In this study, several rating scales and measures were used to assess differences in the impact on cognitive function and mental strain among older adults. The Mini-Mental State Examination (MMSE) [15] was used to measure cognitive function. This test takes 6–10 min to complete, consists of 11 items, and assesses orientation, memory, calculation, language, and visuospatial abilities for a total score of 30 points; a score of 23 or less indicates a suspicion of dementia, and a score of 27 or less indicates mild cognitive impairment (MCI).
In Japan, a Japanese version (MMSE-J) has been created by several translators and is frequently used as an auxiliary tool for the diagnosis of cognitive impairment. In this study, we decided to adopt the internationally used MMSE and used the Sugimoto translation of the MMSE-J [17].
The State-Trait Anxiety Inventory (STAI) [56] was used to measure the participants’ anxiety levels, and a translated version of the new STAI [57] was used. Participants respond to each question on a four-point scale ranging from “not at all” to “very much”. The test item measures two aspects: state anxiety, which assesses transient situational reactions to how one is feeling at the moment, and trait anxiety, which assesses the tendency to react based on general emotions. The Visual Analogue Scale (VAS) [58] was used to measure the degree of mental burden in each task; the VAS is a visual rating scale and requires participants to mark the intensity of the pain or burden that they experience. For example, for pain, participants mark on a 10 cm line, with the left end representing “no pain at all” (0) and the right end representing “most pain” (100).
To consider the impact of depression on conversation, the Geriatric Depression Scale (GDS-15) [59] was used; the GDS-15 consists of 15 questions to be answered with “yes” or “no”, with a score of 5 or higher indicating a depressive tendency and a score of 10 or higher indicating depression. In addition, to collect and examine physical parameters, changes in heart rate and pulse were recorded using a Holter electrocardiograph. This allows for the analysis of levels of excitement and stress. In this study, participants wore a DigitalWalk-700 Holter electrocardiograph to collect ECG data.

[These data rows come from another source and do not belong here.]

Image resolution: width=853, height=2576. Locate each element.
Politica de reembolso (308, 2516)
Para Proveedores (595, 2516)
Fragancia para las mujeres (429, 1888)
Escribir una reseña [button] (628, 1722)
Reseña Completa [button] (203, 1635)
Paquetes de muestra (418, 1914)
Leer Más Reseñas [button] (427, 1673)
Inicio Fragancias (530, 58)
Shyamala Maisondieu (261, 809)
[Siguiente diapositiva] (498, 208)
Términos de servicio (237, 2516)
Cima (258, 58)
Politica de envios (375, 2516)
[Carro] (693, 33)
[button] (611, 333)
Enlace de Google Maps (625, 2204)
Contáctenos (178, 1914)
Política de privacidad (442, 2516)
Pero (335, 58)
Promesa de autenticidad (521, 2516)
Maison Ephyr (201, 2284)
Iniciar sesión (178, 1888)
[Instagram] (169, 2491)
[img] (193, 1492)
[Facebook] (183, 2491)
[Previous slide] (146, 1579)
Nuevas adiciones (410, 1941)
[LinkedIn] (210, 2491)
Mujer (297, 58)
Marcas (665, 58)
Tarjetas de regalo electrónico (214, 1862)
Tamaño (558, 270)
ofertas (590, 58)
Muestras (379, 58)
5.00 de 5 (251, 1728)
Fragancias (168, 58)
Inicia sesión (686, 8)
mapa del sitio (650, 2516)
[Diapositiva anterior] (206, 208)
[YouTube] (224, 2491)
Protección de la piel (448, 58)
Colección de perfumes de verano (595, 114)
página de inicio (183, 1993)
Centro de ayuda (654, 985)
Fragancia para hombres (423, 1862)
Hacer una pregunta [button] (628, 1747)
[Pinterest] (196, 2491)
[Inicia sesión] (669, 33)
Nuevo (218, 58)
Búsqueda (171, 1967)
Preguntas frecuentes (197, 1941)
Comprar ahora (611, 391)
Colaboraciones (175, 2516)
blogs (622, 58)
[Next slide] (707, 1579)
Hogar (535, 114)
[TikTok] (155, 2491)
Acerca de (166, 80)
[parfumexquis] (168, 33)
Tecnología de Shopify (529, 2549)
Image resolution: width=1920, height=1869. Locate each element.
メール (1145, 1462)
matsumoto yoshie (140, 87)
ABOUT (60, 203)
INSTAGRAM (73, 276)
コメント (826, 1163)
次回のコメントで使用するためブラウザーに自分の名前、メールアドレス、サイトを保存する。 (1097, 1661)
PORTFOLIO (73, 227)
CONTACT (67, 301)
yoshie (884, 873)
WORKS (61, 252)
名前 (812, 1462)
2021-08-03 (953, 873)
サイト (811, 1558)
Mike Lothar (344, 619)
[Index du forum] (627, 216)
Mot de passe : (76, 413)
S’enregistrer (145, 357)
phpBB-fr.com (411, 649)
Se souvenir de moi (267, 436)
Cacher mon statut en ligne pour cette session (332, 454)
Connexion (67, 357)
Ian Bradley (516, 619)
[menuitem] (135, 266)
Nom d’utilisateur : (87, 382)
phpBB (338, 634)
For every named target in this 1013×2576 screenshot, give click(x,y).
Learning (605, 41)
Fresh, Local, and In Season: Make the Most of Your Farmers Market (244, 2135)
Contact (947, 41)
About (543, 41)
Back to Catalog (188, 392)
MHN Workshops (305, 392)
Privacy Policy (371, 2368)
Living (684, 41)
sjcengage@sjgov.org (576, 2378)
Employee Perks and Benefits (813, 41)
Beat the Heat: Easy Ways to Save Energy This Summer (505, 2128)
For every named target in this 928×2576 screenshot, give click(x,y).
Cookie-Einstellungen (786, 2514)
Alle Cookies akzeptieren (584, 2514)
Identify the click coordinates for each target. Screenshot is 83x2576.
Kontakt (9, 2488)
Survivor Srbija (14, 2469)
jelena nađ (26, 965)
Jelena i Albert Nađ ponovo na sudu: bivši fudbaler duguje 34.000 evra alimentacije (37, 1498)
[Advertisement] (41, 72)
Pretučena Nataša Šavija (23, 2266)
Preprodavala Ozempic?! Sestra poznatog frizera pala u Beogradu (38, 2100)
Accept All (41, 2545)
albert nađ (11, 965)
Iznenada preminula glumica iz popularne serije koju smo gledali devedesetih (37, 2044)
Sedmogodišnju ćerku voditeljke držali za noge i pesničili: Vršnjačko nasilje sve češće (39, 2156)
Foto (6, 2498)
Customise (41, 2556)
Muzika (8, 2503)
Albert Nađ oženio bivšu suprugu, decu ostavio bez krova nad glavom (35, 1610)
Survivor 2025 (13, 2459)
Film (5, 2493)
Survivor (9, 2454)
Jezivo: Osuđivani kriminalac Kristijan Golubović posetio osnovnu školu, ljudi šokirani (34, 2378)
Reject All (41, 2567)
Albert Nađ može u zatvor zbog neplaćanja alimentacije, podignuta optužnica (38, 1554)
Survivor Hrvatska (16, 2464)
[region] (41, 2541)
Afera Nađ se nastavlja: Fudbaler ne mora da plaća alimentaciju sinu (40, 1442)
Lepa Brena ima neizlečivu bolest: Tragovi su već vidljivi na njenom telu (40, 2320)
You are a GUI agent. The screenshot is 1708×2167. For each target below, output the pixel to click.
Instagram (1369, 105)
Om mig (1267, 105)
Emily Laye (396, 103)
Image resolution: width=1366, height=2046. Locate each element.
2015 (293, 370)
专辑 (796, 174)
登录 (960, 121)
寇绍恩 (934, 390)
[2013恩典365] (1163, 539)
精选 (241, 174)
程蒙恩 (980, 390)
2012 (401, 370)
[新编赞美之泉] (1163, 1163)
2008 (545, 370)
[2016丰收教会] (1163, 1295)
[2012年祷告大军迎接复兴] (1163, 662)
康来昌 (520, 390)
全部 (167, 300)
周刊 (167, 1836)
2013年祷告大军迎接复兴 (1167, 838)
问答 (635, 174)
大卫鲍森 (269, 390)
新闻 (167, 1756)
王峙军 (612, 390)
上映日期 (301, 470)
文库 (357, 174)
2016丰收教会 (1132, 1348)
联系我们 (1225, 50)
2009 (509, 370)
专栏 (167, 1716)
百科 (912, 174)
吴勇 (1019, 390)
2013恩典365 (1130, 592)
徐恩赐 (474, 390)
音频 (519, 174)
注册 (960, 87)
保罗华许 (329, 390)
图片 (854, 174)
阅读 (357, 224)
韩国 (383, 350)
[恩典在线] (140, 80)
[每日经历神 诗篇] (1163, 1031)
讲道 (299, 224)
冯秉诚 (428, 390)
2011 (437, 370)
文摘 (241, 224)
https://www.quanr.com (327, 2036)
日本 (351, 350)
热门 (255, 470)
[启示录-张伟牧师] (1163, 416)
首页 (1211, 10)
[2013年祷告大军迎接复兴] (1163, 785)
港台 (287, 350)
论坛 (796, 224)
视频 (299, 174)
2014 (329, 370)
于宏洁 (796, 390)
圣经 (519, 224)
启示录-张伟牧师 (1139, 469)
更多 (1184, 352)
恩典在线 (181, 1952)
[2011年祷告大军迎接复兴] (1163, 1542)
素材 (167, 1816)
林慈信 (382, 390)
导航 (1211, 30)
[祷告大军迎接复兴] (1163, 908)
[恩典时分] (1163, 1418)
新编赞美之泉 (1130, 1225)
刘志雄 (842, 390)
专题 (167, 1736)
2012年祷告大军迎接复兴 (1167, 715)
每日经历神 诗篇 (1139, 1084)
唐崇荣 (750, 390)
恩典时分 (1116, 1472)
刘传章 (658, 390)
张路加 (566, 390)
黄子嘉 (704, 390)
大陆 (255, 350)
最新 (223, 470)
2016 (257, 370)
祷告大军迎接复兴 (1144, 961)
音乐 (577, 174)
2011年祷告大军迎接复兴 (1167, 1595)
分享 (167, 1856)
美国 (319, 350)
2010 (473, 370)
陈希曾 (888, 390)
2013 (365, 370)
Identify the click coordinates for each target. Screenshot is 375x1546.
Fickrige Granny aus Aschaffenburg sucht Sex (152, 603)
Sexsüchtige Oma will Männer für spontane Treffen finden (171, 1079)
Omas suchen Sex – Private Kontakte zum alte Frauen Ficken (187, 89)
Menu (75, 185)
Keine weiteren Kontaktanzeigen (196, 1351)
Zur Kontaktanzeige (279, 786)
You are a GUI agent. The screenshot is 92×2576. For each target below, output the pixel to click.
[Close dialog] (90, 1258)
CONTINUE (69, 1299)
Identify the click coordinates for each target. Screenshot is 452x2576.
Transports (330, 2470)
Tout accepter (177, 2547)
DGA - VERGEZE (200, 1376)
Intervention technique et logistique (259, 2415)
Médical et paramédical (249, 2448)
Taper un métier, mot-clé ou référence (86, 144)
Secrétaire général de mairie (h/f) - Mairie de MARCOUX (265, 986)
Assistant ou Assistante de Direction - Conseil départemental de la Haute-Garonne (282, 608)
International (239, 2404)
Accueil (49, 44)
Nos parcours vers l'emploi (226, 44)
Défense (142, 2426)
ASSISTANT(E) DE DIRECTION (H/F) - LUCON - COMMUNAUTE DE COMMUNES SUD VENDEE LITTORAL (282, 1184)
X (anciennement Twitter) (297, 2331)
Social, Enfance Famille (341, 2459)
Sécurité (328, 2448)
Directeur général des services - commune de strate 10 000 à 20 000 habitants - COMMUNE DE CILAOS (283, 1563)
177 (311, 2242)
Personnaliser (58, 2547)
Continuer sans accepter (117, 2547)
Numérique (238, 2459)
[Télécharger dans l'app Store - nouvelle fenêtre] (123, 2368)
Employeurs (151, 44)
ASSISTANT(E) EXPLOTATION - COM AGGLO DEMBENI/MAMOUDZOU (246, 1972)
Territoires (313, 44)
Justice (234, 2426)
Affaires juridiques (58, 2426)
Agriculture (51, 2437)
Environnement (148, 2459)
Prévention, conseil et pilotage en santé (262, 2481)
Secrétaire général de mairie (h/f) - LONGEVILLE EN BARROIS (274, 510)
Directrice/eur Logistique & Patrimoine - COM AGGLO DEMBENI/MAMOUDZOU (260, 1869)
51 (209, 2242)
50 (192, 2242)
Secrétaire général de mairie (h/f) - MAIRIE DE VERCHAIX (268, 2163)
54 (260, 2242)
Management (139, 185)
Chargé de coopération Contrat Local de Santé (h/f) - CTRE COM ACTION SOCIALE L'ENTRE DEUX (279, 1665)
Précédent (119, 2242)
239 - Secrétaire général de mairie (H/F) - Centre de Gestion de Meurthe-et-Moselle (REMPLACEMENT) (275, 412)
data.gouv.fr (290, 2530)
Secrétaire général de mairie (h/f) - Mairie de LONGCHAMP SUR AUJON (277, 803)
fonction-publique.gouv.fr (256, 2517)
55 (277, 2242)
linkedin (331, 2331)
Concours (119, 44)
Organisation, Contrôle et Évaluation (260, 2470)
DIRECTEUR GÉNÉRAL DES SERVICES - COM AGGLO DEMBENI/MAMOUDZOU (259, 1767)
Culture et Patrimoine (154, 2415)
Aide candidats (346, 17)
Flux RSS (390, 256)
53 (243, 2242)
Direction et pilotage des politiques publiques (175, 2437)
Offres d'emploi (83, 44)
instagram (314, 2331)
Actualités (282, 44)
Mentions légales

3.3. Display Environment for AI Agents

Several modules were used to implement the virtual agent, an avatar with AI dialogue capabilities. First, since the author conducted interpersonal conversations, the AI avatar’s design was made to resemble the author’s appearance (Figure 1). To achieve a design similar to the author, VRoid Studio (https://vroid.com) [60] was used for modeling. This was to minimize the impact of the avatar’s appearance on the test results, as using an avatar that looks significantly different from the person the participants assumed would be speaking could influence the results, due to individual differences in impression.
Figure 1. (a) the appearance of the author who conducted the interpersonal conversation and (b) the appearance of the AI agent, modeled based on the author’s appearance.
To display the designed model in a browser, we used @pixiv/three-vrm [61]. @pixiv/three-vrm is a library for loading and displaying VRM, a format for handling humanoid 3D avatar model data using three.js, on a browser, and is open-sourced by Pixiv. The AI agent was displayed on the screen of a MacBook Pro. Additionally, the background of the character incorporated the background of the room in the facility where the dialogue was taking place, creating an environment where the user felt like they were conversing with a real person.
For generating the AI agent’s speech in daily conversations, we used the Koeiro API [62]. We designed the AI agent’s mouth to move in sync with the speech using lip-sync functionality. For recognizing the user’s responses during the conversation, we employed the Web Speech API (Speech Recognition) [63]. Since speech recognition can be difficult when the timing of the agent’s speech overlaps with the participant’s, we implemented a system where the participant wears a pin microphone, and the system only recognizes speech while a button is pressed.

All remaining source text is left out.